Excerpt provided =>
'''
The data behind the headline: borrowers who had a student loan payment newly reported as delinquent saw their scores drop an average of 62 points since January 2025.1 A 62-point drop can push a borrower from the "Good" range into "Fair" — a shift that raises interest rates on car loans by 2 to 4 percentage points, disqualifies applicants at some landlords, and can appear in employer background checks.
How the Delinquency Numbers Jumped
Severe student loan delinquencies — balances 90 or more days past due — sat at just 0.8% in October 2024. By April 2025, that number had reached 10.9%. It remained near 11% as of October 2025.1
The spike maps almost exactly onto the end of broad federal student loan forbearance and the legal turmoil around the SAVE repayment plan. The SAVE plan was the Biden administration's income-driven repayment program that had enrolled millions of borrowers at low or zero-dollar payments. Courts blocked it, the Trump administration began dismantling it, and millions of borrowers were left in limbo — either in administrative forbearance with no interest accruing but no clear path forward, or suddenly required to make payments without a plan they'd agreed to or could afford.
Many borrowers simply didn't know what plan they were on, what their payment was, or where to send it. When that uncertainty meets a missed due date, a delinquency gets reported.
62 points — Average FICO score drop for borrowers with a newly reported student loan delinquency, since January 2025FICO Spring 2026 Credit Score Insights Report
Gen Z Is Hit Hardest
Fortune reported in March 2026 that Gen Z credit scores have declined sharply under current student loan conditions.2 That's partly because younger borrowers have shorter credit histories — making any negative item proportionally more damaging — and partly because recent graduates are entering repayment just as the repayment landscape has grown more chaotic.
The average student loan debt for recent bachelor's degree graduates runs about $30,000. Monthly payments under a standard 10-year plan on that balance come to roughly $300. That's not unmanageable for many borrowers — but only if they know what plan they're on and are actually enrolled.
What's Changed in Repayment (and What You Need to Do)
The SAVE plan has been effectively shut down. Borrowers who were on SAVE — many of whom had been making low or zero-dollar payments — are being moved to other plans. A new repayment plan called RAP replaces SAVE, PAYE, and ICR starting July 1, 2026. Payments under RAP may be higher than what borrowers were paying under SAVE.
'''
Information given =>
'''
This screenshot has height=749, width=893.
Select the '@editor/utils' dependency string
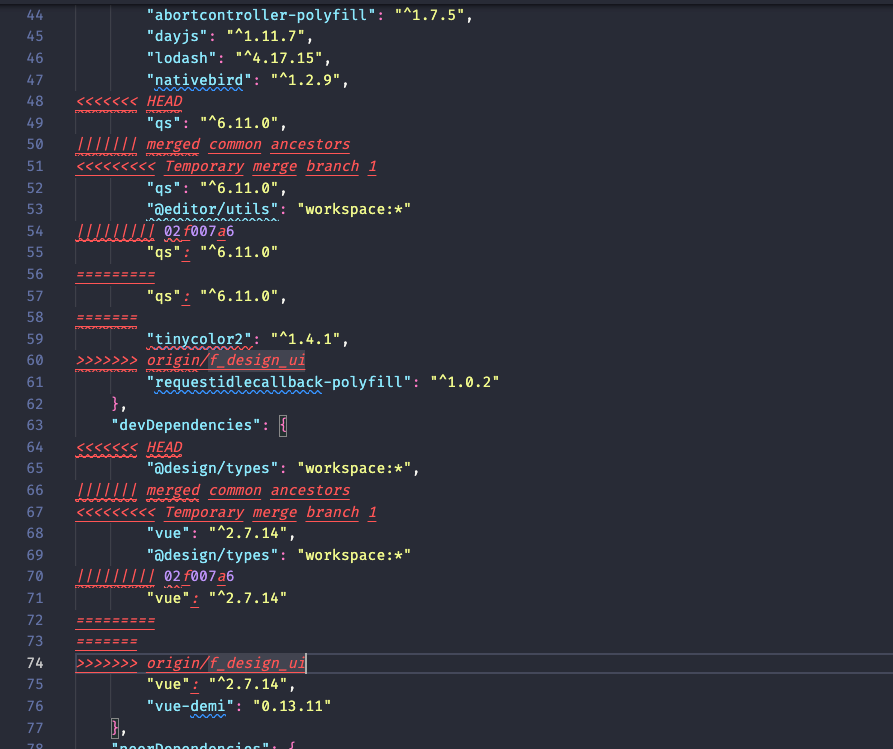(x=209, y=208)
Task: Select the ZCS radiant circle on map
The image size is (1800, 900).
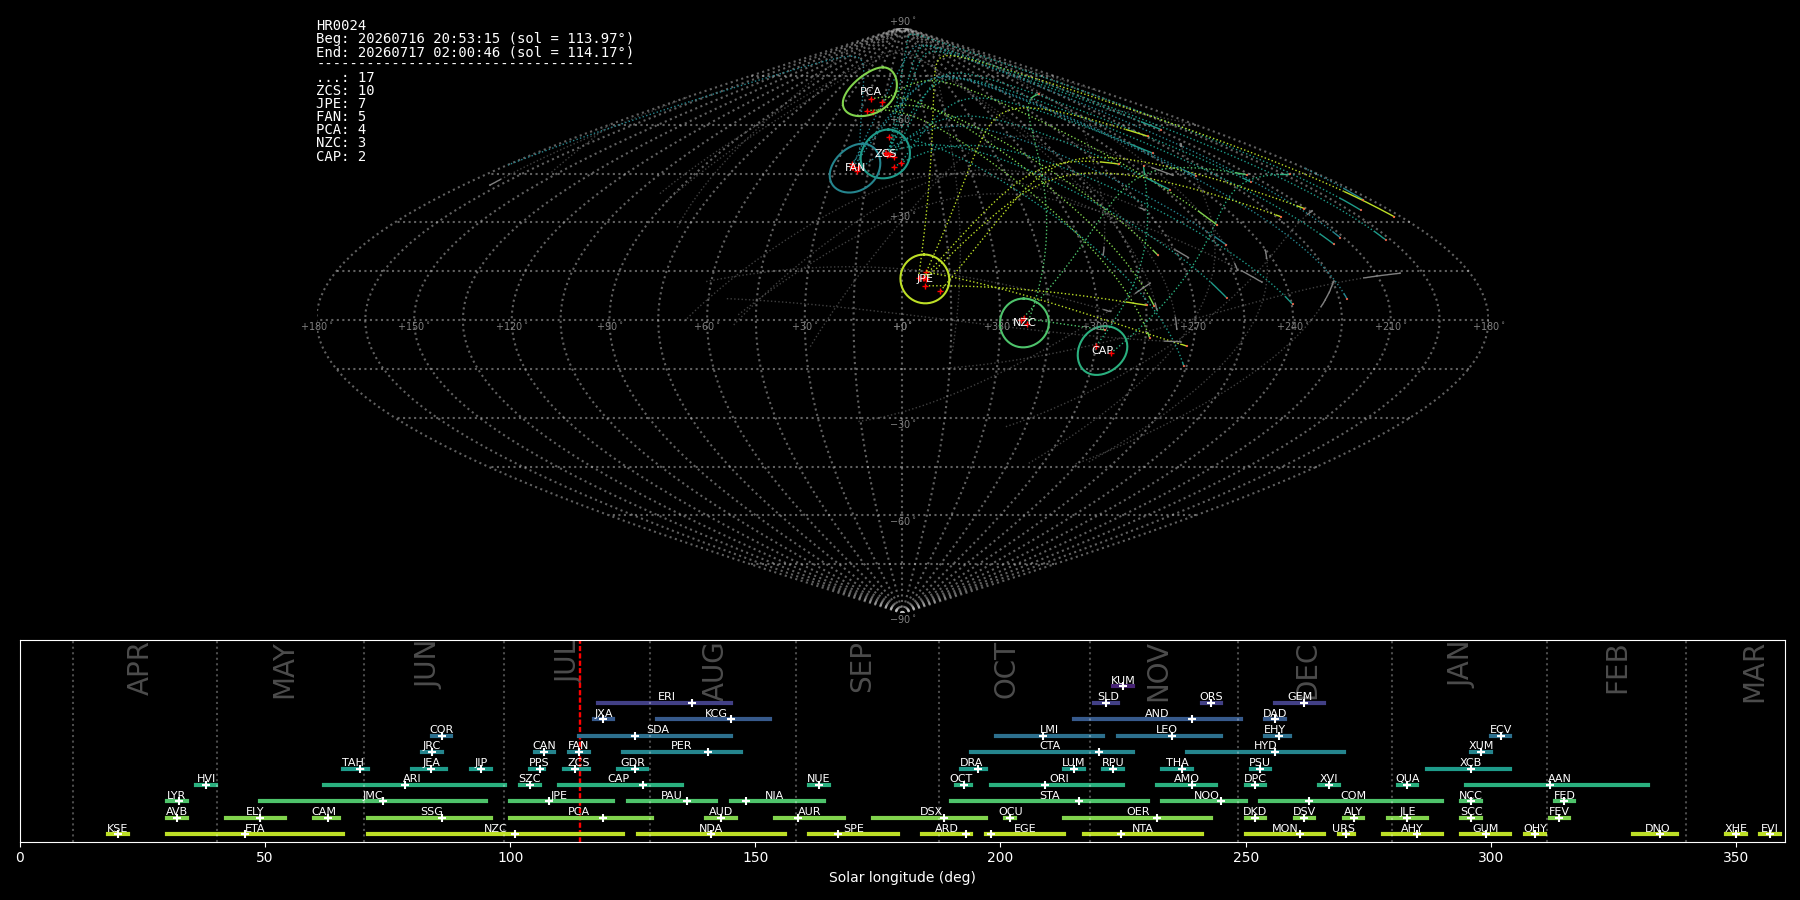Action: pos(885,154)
'''
Given request A =>
Repeat the passage of the student loan text from "62 points —" up to and including "grown more chaotic.".
Given request B =>
In the student loan text, what level had severe student loan delinquencies reached by April 2025?

Correct response A =>
62 points — Average FICO score drop for borrowers with a newly reported student loan delinquency, since January 2025FICO Spring 2026 Credit Score Insights Report
Gen Z Is Hit Hardest
Fortune reported in March 2026 that Gen Z credit scores have declined sharply under current student loan conditions.2 That's partly because younger borrowers have shorter credit histories — making any negative item proportionally more damaging — and partly because recent graduates are entering repayment just as the repayment landscape has grown more chaotic.

Correct response B =>
10.9%